▸ YOUR TASK: Output the lines of the records exactly as they appear, starting with the line that contains "Find the location of a particular element. This" and ending with the line that contains "mens-chest-heading: MEN'S CHEST is", inclusive.

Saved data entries
┏━━

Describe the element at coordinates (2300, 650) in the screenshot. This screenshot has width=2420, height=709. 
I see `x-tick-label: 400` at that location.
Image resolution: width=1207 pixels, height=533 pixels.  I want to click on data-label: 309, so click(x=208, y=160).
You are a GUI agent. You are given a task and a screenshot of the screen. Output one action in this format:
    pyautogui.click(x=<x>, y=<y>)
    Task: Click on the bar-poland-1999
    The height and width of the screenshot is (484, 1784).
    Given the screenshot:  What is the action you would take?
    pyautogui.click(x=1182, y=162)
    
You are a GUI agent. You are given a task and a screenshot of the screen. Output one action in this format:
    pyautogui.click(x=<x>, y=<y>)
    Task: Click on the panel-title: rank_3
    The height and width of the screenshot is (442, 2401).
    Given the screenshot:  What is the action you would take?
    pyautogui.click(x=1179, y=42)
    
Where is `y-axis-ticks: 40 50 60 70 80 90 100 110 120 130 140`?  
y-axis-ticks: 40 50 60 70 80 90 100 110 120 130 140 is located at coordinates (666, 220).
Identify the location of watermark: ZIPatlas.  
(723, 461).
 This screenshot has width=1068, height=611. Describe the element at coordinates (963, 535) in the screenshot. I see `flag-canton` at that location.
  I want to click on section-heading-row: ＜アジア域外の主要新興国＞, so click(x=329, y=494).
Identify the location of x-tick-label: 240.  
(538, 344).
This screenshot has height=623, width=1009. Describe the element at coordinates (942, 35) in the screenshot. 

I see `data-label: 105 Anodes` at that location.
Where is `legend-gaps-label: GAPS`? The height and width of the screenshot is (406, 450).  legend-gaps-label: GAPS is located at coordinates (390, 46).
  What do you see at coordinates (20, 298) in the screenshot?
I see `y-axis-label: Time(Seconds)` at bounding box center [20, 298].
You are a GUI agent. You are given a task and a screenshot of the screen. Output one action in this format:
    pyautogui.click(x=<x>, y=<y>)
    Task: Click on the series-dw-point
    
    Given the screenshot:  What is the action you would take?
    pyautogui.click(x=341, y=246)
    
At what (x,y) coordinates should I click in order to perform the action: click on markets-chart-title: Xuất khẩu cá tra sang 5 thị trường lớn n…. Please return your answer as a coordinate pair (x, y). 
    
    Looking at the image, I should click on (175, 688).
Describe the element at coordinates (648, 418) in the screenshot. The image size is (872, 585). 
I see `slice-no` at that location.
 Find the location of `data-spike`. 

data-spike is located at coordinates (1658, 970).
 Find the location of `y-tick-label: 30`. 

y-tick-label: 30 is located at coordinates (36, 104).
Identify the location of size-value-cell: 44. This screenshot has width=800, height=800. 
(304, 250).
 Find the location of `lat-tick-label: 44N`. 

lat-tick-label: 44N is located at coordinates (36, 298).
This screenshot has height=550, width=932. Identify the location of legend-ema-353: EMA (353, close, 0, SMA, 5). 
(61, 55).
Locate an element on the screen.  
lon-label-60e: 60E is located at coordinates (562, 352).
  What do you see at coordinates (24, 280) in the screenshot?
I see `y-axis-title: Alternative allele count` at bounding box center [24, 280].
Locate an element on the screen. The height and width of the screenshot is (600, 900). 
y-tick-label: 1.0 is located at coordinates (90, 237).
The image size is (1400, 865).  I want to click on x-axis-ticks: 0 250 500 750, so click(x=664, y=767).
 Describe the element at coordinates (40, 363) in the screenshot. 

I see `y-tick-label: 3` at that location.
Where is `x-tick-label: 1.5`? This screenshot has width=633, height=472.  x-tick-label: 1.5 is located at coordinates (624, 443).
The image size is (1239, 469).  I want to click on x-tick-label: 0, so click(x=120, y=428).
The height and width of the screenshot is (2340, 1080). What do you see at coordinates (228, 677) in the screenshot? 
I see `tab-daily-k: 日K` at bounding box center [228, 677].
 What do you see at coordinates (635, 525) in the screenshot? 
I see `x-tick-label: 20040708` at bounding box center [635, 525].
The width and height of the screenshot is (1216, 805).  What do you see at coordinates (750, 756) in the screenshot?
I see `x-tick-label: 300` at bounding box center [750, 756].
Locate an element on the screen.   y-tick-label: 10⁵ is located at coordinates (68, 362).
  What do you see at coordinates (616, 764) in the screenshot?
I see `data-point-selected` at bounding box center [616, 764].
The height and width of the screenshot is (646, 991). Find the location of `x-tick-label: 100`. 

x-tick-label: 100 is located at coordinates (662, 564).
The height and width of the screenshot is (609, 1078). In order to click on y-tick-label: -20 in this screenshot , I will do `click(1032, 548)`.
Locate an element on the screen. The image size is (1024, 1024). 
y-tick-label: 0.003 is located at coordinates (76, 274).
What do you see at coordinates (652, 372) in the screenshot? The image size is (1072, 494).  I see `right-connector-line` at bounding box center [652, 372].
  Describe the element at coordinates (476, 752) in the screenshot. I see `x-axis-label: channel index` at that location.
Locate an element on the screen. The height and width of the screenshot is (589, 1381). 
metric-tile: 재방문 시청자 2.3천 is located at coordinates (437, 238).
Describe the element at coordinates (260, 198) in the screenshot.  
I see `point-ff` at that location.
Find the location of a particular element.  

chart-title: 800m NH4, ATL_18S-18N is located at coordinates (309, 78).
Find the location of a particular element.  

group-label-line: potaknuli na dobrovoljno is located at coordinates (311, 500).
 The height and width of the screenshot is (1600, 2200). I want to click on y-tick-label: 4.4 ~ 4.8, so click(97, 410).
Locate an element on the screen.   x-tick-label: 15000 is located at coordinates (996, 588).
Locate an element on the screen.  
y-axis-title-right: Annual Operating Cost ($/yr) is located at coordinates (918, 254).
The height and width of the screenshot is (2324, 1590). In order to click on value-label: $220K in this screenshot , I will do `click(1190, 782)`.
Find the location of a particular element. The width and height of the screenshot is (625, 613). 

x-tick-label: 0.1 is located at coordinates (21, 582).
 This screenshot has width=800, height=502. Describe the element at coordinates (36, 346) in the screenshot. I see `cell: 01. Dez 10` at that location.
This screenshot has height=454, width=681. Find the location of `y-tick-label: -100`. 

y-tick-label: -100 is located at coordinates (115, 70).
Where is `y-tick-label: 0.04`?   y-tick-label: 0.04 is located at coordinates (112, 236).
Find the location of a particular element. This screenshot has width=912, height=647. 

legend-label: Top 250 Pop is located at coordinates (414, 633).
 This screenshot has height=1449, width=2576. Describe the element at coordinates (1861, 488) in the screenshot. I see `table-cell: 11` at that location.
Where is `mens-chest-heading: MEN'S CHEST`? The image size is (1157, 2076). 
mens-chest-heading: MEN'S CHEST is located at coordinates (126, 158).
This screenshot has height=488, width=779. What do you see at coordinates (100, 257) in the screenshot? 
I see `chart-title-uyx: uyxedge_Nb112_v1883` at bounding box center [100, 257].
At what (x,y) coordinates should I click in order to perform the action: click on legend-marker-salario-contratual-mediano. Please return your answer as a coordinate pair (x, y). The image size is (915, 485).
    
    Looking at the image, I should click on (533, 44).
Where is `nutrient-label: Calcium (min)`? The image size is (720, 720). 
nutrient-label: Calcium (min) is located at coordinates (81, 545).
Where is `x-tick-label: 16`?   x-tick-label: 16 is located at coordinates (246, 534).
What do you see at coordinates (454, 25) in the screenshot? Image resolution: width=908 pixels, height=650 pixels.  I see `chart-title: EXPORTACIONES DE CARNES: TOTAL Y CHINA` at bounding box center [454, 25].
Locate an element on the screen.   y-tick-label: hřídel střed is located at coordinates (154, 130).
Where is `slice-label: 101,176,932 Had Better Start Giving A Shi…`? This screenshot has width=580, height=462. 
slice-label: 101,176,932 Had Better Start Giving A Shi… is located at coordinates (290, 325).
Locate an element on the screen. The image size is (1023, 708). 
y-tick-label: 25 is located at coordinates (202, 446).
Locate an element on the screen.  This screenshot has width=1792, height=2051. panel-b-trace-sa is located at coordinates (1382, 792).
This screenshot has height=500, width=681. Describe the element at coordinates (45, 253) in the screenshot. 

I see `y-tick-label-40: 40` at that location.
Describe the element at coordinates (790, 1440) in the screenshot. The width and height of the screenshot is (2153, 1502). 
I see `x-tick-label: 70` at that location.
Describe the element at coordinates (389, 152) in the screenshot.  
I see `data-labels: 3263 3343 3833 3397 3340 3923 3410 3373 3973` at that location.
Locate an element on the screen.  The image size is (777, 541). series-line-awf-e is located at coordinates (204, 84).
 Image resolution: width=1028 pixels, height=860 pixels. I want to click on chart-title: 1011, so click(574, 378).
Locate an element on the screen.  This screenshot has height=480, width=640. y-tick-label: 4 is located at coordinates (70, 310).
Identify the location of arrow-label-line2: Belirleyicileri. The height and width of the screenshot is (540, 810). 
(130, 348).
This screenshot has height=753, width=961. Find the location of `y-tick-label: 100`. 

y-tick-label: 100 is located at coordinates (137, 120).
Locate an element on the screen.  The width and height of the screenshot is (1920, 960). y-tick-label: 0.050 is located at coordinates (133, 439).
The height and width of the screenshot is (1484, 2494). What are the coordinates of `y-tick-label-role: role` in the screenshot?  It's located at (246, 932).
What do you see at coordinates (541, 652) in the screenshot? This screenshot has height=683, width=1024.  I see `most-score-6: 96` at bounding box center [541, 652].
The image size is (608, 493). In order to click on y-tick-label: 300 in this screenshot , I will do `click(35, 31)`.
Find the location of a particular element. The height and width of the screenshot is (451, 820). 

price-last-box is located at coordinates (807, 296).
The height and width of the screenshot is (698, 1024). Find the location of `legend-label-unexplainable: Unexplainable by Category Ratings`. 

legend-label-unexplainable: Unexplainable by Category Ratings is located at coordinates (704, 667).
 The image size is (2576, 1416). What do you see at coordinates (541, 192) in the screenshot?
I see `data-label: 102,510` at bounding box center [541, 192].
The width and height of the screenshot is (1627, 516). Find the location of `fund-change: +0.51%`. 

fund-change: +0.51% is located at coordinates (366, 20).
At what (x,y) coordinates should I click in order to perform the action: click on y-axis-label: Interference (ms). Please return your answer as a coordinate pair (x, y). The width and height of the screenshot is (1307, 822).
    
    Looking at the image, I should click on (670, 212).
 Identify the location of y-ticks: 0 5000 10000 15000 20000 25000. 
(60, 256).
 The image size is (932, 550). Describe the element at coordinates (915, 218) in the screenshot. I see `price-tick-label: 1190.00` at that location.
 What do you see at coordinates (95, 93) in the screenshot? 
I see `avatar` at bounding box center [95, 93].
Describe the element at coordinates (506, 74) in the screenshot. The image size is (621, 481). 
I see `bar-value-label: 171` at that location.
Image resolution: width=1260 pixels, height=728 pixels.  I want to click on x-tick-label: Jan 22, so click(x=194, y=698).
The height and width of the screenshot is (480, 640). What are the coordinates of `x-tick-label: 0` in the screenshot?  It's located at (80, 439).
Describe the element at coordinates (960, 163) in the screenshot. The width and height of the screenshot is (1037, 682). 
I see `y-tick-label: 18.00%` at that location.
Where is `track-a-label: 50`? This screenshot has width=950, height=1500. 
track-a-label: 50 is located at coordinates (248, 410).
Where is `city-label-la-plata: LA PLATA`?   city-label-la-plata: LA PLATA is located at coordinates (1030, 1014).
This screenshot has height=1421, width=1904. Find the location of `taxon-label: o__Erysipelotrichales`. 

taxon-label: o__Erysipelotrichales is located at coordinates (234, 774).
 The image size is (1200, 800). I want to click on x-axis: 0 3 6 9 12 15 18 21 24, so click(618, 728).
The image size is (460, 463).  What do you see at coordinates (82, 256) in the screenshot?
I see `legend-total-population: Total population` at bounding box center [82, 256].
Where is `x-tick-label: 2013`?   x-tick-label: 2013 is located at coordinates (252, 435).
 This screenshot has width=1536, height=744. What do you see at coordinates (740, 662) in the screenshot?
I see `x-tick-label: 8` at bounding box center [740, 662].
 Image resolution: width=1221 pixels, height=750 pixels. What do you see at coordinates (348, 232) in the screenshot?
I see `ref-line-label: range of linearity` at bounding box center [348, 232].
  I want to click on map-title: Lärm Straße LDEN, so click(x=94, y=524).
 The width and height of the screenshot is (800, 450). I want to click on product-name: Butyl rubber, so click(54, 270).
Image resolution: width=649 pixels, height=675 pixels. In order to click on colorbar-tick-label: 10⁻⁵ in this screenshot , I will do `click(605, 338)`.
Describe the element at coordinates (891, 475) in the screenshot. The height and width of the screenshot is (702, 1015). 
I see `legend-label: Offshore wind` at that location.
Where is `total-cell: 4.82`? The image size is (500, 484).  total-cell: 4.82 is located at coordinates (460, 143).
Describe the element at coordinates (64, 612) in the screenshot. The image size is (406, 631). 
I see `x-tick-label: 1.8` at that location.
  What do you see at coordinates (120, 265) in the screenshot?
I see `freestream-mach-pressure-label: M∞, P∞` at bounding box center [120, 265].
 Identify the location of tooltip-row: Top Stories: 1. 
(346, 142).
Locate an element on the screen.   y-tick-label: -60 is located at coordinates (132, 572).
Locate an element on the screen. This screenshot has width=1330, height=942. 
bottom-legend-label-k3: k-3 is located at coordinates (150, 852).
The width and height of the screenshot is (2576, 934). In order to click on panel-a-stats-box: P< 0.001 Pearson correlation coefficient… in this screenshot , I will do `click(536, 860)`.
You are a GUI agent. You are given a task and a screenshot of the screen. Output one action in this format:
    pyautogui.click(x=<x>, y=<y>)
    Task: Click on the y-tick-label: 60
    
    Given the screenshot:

┗━━

▸ ANSWER BOX:
Find the location of a particular element. This screenshot has width=912, height=647. 

legend-label: Top 250 Pop is located at coordinates (414, 633).
 This screenshot has height=1449, width=2576. Describe the element at coordinates (1861, 488) in the screenshot. I see `table-cell: 11` at that location.
Where is `mens-chest-heading: MEN'S CHEST`? The image size is (1157, 2076). 
mens-chest-heading: MEN'S CHEST is located at coordinates (126, 158).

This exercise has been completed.